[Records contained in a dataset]
- - - - - - -
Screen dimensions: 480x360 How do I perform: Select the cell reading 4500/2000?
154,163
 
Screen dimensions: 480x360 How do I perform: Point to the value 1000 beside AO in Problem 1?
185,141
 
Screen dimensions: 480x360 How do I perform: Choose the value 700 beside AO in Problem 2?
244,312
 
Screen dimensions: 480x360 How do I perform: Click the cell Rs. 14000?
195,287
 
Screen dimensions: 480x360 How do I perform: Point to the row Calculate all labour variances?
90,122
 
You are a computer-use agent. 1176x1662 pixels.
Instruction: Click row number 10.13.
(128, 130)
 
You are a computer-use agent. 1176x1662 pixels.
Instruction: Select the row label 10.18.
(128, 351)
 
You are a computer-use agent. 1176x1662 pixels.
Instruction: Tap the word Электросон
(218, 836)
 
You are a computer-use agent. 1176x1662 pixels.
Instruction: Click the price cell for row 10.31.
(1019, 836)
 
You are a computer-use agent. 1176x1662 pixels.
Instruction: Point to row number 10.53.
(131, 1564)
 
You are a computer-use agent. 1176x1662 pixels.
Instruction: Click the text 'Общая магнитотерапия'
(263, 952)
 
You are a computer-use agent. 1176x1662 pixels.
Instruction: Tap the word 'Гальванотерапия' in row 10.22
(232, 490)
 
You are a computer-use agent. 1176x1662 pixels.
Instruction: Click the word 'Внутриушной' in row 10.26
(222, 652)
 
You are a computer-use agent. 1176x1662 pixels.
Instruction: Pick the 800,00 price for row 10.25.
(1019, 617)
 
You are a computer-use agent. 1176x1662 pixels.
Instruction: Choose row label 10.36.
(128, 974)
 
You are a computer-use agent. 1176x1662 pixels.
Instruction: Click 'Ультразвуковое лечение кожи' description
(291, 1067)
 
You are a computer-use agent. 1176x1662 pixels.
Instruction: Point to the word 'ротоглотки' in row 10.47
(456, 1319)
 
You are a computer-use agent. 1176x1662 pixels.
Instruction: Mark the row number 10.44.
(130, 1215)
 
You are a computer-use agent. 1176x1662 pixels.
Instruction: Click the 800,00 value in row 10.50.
- - - - - - -
Copy out the stretch of lines from the start of the records through the line containing "(1019, 617)", including both ends, without changing a single character.

▶ _RESULT_
Screen dimensions: 480x360 How do I perform: Select the cell reading 4500/2000?
154,163
 
Screen dimensions: 480x360 How do I perform: Point to the value 1000 beside AO in Problem 1?
185,141
 
Screen dimensions: 480x360 How do I perform: Choose the value 700 beside AO in Problem 2?
244,312
 
Screen dimensions: 480x360 How do I perform: Click the cell Rs. 14000?
195,287
 
Screen dimensions: 480x360 How do I perform: Point to the row Calculate all labour variances?
90,122
 
You are a computer-use agent. 1176x1662 pixels.
Instruction: Click row number 10.13.
(128, 130)
 
You are a computer-use agent. 1176x1662 pixels.
Instruction: Select the row label 10.18.
(128, 351)
 
You are a computer-use agent. 1176x1662 pixels.
Instruction: Tap the word Электросон
(218, 836)
 
You are a computer-use agent. 1176x1662 pixels.
Instruction: Click the price cell for row 10.31.
(1019, 836)
 
You are a computer-use agent. 1176x1662 pixels.
Instruction: Point to row number 10.53.
(131, 1564)
 
You are a computer-use agent. 1176x1662 pixels.
Instruction: Click the text 'Общая магнитотерапия'
(263, 952)
 
You are a computer-use agent. 1176x1662 pixels.
Instruction: Tap the word 'Гальванотерапия' in row 10.22
(232, 490)
 
You are a computer-use agent. 1176x1662 pixels.
Instruction: Click the word 'Внутриушной' in row 10.26
(222, 652)
 
You are a computer-use agent. 1176x1662 pixels.
Instruction: Pick the 800,00 price for row 10.25.
(1019, 617)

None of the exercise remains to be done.